*** Opening of DATA EXTRACT ***

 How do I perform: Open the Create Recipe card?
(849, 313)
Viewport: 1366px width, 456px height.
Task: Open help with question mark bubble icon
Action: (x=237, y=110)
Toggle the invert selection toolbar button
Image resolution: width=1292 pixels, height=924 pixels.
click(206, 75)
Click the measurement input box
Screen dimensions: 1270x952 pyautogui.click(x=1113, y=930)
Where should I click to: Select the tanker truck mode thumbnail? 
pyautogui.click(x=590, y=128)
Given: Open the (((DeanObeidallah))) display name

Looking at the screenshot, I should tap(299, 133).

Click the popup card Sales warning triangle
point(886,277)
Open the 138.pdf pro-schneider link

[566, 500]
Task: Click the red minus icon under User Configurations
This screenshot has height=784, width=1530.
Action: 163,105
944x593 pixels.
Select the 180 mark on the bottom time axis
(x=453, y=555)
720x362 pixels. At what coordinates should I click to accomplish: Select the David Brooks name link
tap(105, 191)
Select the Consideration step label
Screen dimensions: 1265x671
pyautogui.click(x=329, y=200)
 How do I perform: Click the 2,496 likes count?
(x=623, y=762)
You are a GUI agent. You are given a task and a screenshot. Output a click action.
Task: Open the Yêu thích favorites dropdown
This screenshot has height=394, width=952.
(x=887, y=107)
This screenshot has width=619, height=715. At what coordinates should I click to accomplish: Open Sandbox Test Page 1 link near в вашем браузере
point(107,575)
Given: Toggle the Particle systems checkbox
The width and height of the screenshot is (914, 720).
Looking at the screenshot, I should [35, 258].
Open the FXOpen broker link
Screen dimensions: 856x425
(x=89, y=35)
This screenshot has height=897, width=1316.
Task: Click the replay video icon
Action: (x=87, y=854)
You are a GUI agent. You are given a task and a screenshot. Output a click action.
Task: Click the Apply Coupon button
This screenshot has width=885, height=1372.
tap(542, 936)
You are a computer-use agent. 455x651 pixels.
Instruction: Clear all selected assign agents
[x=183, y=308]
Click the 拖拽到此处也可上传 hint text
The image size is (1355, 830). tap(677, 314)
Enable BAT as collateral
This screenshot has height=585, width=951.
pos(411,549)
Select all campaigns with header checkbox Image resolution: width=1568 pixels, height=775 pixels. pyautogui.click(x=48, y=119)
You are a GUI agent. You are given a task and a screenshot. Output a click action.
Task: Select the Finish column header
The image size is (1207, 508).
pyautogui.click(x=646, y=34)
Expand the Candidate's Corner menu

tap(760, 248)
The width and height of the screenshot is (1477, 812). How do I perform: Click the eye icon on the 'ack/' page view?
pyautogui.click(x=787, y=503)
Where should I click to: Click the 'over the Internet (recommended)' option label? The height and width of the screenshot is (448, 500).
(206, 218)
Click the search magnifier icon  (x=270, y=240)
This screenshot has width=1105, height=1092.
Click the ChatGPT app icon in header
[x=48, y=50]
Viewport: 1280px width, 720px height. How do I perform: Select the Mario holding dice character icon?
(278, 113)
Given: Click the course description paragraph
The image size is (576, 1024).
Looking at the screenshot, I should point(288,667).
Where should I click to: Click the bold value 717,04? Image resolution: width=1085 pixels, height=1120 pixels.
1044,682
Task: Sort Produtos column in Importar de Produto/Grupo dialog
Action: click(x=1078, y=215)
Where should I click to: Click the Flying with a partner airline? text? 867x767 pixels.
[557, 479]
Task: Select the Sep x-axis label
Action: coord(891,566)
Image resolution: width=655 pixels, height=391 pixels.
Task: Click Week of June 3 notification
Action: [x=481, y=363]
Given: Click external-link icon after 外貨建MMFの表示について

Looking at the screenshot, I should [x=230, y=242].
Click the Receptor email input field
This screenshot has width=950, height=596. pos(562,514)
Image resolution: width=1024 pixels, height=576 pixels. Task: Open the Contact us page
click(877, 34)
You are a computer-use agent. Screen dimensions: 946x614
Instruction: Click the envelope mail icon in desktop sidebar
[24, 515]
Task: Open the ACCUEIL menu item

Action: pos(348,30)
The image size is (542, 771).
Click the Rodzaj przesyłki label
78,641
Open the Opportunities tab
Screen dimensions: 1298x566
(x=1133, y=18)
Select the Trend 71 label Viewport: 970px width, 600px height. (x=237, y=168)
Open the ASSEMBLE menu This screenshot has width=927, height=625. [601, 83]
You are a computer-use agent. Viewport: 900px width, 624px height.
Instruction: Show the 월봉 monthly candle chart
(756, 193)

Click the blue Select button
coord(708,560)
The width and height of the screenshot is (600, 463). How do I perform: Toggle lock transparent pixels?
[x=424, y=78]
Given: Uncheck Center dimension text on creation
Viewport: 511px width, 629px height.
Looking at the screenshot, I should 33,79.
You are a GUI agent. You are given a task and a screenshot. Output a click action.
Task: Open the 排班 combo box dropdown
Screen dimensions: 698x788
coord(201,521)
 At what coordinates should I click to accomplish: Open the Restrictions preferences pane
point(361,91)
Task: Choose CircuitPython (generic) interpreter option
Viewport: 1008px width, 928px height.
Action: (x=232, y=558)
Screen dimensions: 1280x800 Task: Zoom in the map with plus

*** Close of DATA EXTRACT ***

◆ **ABOUT THIS EXERCISE**: Word for word, restate each of the records above.

◆ **COMPLETED EXERCISE**:
 How do I perform: Open the Create Recipe card?
(849, 313)
Viewport: 1366px width, 456px height.
Task: Open help with question mark bubble icon
Action: (x=237, y=110)
Toggle the invert selection toolbar button
Image resolution: width=1292 pixels, height=924 pixels.
click(206, 75)
Click the measurement input box
Screen dimensions: 1270x952 pyautogui.click(x=1113, y=930)
Where should I click to: Select the tanker truck mode thumbnail? 
pyautogui.click(x=590, y=128)
Given: Open the (((DeanObeidallah))) display name

Looking at the screenshot, I should tap(299, 133).

Click the popup card Sales warning triangle
point(886,277)
Open the 138.pdf pro-schneider link

[566, 500]
Task: Click the red minus icon under User Configurations
This screenshot has height=784, width=1530.
Action: 163,105
944x593 pixels.
Select the 180 mark on the bottom time axis
(x=453, y=555)
720x362 pixels. At what coordinates should I click to accomplish: Select the David Brooks name link
tap(105, 191)
Select the Consideration step label
Screen dimensions: 1265x671
pyautogui.click(x=329, y=200)
 How do I perform: Click the 2,496 likes count?
(x=623, y=762)
You are a GUI agent. You are given a task and a screenshot. Output a click action.
Task: Open the Yêu thích favorites dropdown
This screenshot has height=394, width=952.
(x=887, y=107)
This screenshot has width=619, height=715. At what coordinates should I click to accomplish: Open Sandbox Test Page 1 link near в вашем браузере
point(107,575)
Given: Toggle the Particle systems checkbox
The width and height of the screenshot is (914, 720).
Looking at the screenshot, I should [35, 258].
Open the FXOpen broker link
Screen dimensions: 856x425
(x=89, y=35)
This screenshot has height=897, width=1316.
Task: Click the replay video icon
Action: (x=87, y=854)
You are a GUI agent. You are given a task and a screenshot. Output a click action.
Task: Click the Apply Coupon button
This screenshot has width=885, height=1372.
tap(542, 936)
You are a computer-use agent. 455x651 pixels.
Instruction: Clear all selected assign agents
[x=183, y=308]
Click the 拖拽到此处也可上传 hint text
The image size is (1355, 830). tap(677, 314)
Enable BAT as collateral
This screenshot has height=585, width=951.
pos(411,549)
Select all campaigns with header checkbox Image resolution: width=1568 pixels, height=775 pixels. pyautogui.click(x=48, y=119)
You are a GUI agent. You are given a task and a screenshot. Output a click action.
Task: Select the Finish column header
The image size is (1207, 508).
pyautogui.click(x=646, y=34)
Expand the Candidate's Corner menu

tap(760, 248)
The width and height of the screenshot is (1477, 812). How do I perform: Click the eye icon on the 'ack/' page view?
pyautogui.click(x=787, y=503)
Where should I click to: Click the 'over the Internet (recommended)' option label? The height and width of the screenshot is (448, 500).
(206, 218)
Click the search magnifier icon  (x=270, y=240)
This screenshot has width=1105, height=1092.
Click the ChatGPT app icon in header
[x=48, y=50]
Viewport: 1280px width, 720px height. How do I perform: Select the Mario holding dice character icon?
(278, 113)
Given: Click the course description paragraph
The image size is (576, 1024).
Looking at the screenshot, I should point(288,667).
Where should I click to: Click the bold value 717,04? Image resolution: width=1085 pixels, height=1120 pixels.
1044,682
Task: Sort Produtos column in Importar de Produto/Grupo dialog
Action: click(x=1078, y=215)
Where should I click to: Click the Flying with a partner airline? text? 867x767 pixels.
[557, 479]
Task: Select the Sep x-axis label
Action: coord(891,566)
Image resolution: width=655 pixels, height=391 pixels.
Task: Click Week of June 3 notification
Action: [x=481, y=363]
Given: Click external-link icon after 外貨建MMFの表示について

Looking at the screenshot, I should [x=230, y=242].
Click the Receptor email input field
This screenshot has width=950, height=596. pos(562,514)
Image resolution: width=1024 pixels, height=576 pixels. Task: Open the Contact us page
click(877, 34)
You are a computer-use agent. Screen dimensions: 946x614
Instruction: Click the envelope mail icon in desktop sidebar
[24, 515]
Task: Open the ACCUEIL menu item

Action: pos(348,30)
The image size is (542, 771).
Click the Rodzaj przesyłki label
78,641
Open the Opportunities tab
Screen dimensions: 1298x566
(x=1133, y=18)
Select the Trend 71 label Viewport: 970px width, 600px height. (x=237, y=168)
Open the ASSEMBLE menu This screenshot has width=927, height=625. [601, 83]
You are a computer-use agent. Viewport: 900px width, 624px height.
Instruction: Show the 월봉 monthly candle chart
(756, 193)

Click the blue Select button
coord(708,560)
The width and height of the screenshot is (600, 463). How do I perform: Toggle lock transparent pixels?
[x=424, y=78]
Given: Uncheck Center dimension text on creation
Viewport: 511px width, 629px height.
Looking at the screenshot, I should 33,79.
You are a GUI agent. You are given a task and a screenshot. Output a click action.
Task: Open the 排班 combo box dropdown
Screen dimensions: 698x788
coord(201,521)
 At what coordinates should I click to accomplish: Open the Restrictions preferences pane
point(361,91)
Task: Choose CircuitPython (generic) interpreter option
Viewport: 1008px width, 928px height.
Action: (x=232, y=558)
Screen dimensions: 1280x800 Task: Zoom in the map with plus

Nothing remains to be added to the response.